Meta、Google 等公司模型的安全护栏被快速移除:FT 与 AI 安全组织 Alice 测试发现,经修改后的系统可回应生物武器、恶意软体与儿童剥削相关提示。FT 使用 GitHub 上的 Heretic,仅用不到 10 分钟、且无需专用硬体,就把 Meta 的 Llama 3.3 去除护栏;同时,一个 Google 的开源模型 Gemma 3 也被测得能回答如何在拥挤室内扩散氯气、产生窃取信用卡资讯的程式码,并写出涉及儿童性虐待的故事。
数据显示这类「去审查」模型正快速扩散:Heretic 创办人 Philipp Emanuel Weidmann 表示,自去年发布以来,该工具已被用来建立超过 3,500 个 decensored 模型,相关修改版本累计下载达 13mn 次;他还说,Gemma 4 在发布后 90 分钟内就被移除了安全措施。研究者指出,open-source 系统常在 6 到 12 个月内缩小与领先 proprietary 模型的差距,但也因此更容易被外部下载、改写与复制。
这使监管更困难,也让风险外溢到低技术门槛使用者。学者 Kawin Ethayarajh 认为,以前拆除安全功能需要更懂行、也更持续的行为者,如今一般人也能做到;他并警告,移除危险资料可能让模型变得「naive」,无法辨识恶意用途。Google 回应称 abliteration 是所有开放模型面临的已知技术挑战,Meta 则依其 Advanced AI Scaling Framework 评估风险,若被判定具「catastrophic」风险,除非有足够缓解措施,否则不会公开发布。
Meta, Google and other tech groups are seeing safety guardrails stripped from AI models in minutes, according to FT tests with the AI safety group Alice. Modified systems answered prompts about biological weapons, malware and child exploitation; FT used Heretic to remove guardrails from Meta’s Llama 3.3 in under 10 minutes without specialist hardware, while a Google open-source model, Gemma 3, handled chlorine-gas, credit-card theft and child sexual abuse prompts.

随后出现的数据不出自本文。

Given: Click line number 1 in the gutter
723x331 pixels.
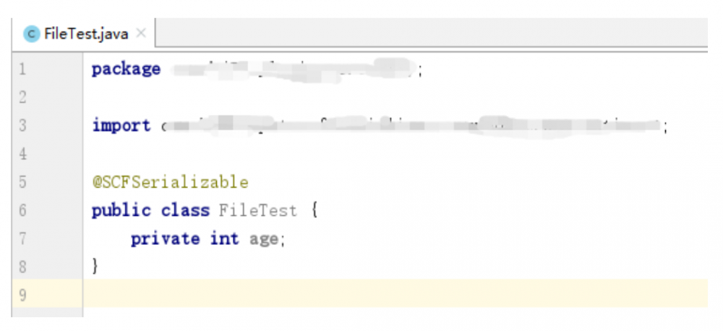Looking at the screenshot, I should (x=22, y=70).
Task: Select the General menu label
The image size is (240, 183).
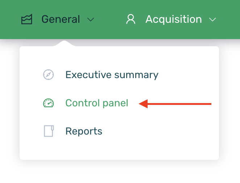Action: click(61, 19)
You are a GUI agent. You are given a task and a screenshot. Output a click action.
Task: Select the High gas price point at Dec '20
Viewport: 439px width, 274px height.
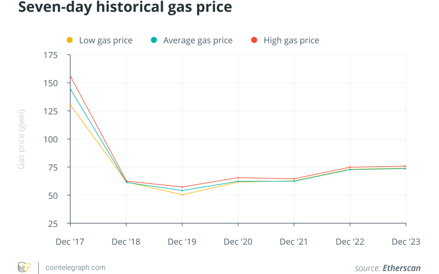238,177
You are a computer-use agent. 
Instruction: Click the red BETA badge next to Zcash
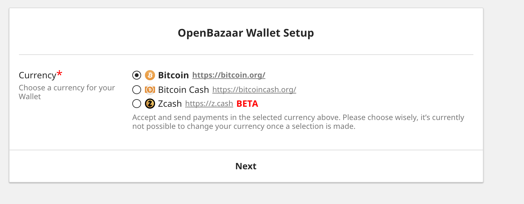(247, 104)
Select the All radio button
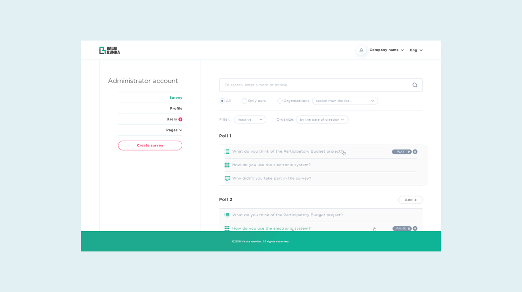Viewport: 522px width, 292px height. (222, 101)
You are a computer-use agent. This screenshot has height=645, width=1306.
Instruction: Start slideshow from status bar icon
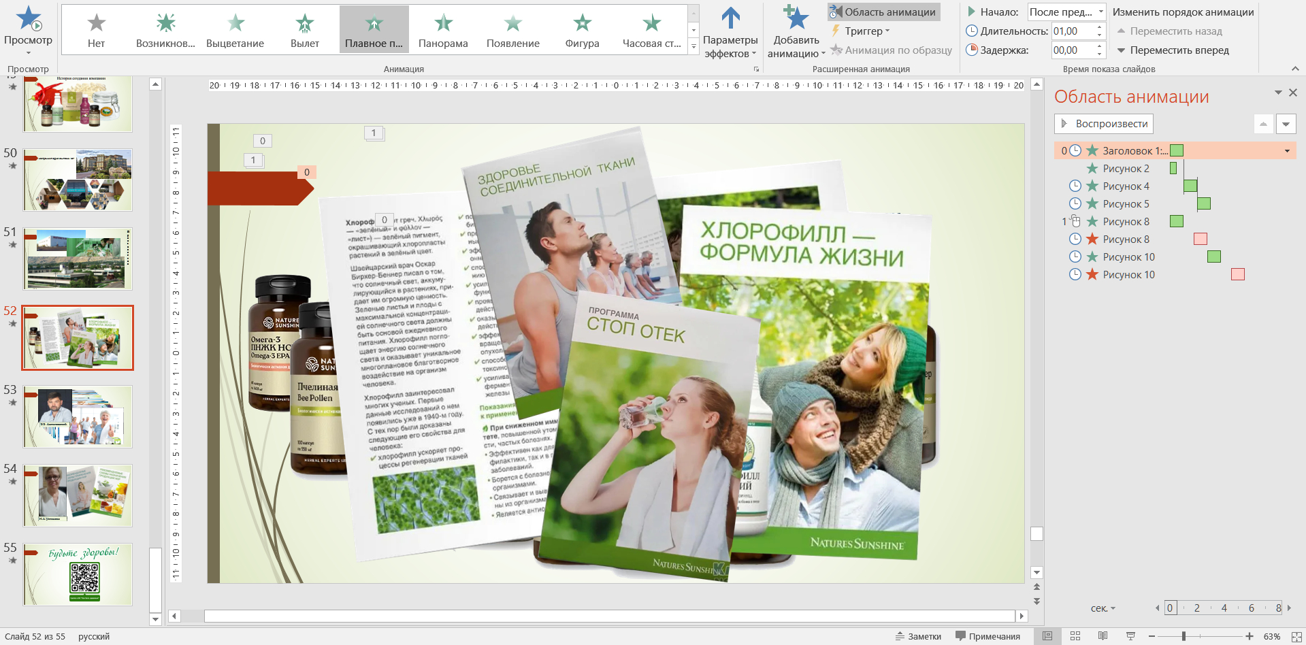point(1130,636)
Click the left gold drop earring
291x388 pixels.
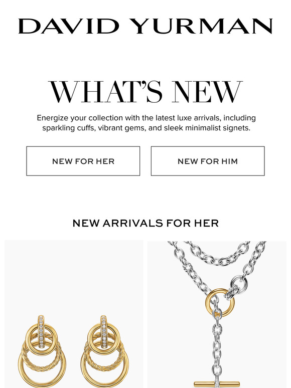point(42,351)
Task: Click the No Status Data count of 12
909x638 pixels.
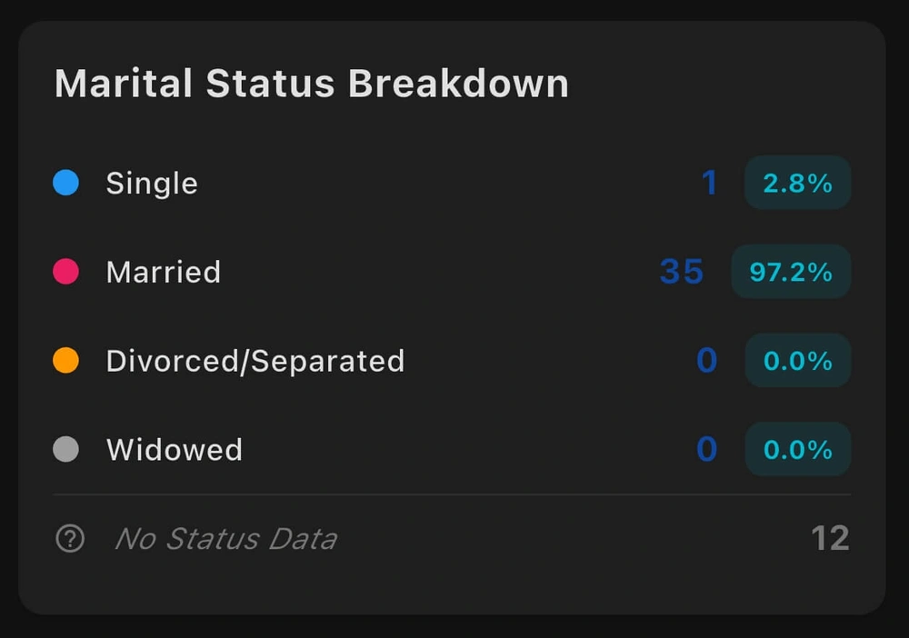Action: (830, 538)
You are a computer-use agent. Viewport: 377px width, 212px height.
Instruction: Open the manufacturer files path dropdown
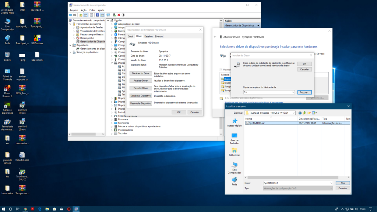(x=293, y=92)
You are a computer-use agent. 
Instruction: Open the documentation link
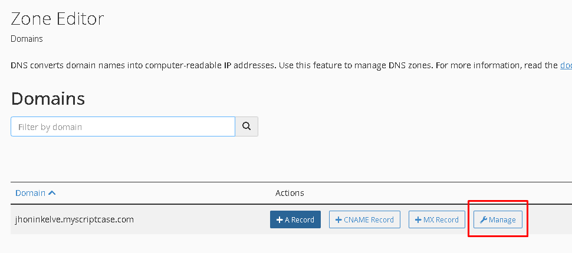click(566, 65)
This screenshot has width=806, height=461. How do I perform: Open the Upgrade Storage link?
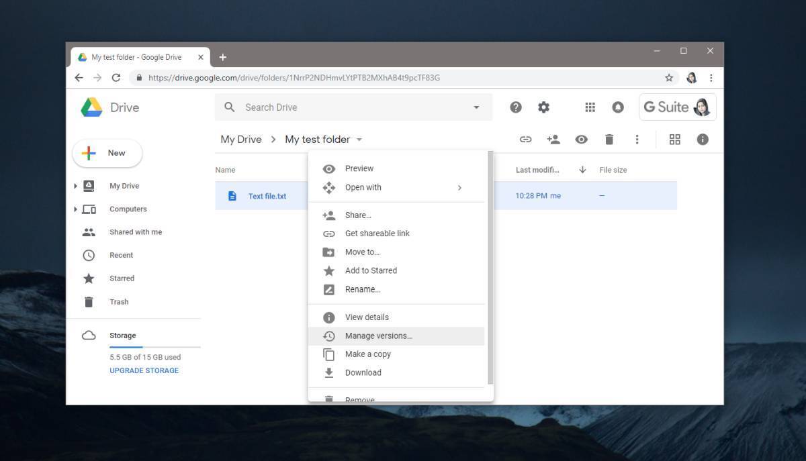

The data suggest rapid spread: Heretic creator Philipp Emanuel Weidmann said more than 3,500 decensored models had been created with his tool since last year, and those modified systems had been downloaded 13mn times. He also said Gemma 4 was stripped of safeguards within 90 minutes of release. Researchers said open-source systems typically close the gap with leading proprietary models within 6 to 12 months, but that also makes them easier to download, alter and copy outside creators’ control.
This is making regulation harder and widening access to lower-skill users. University of Chicago’s Kawin Ethayarajh said removing safety features used to require a more informed, persistent actor, but now it is easier for the average person; he also warned that removing harmful data can make models naive and less able to detect malicious use. Google said abliteration is a known challenge for all open models, while Meta said it reviews capabilities under its Advanced AI Scaling Framework and will not release models deemed catastrophic unless sufficient mitigations are found.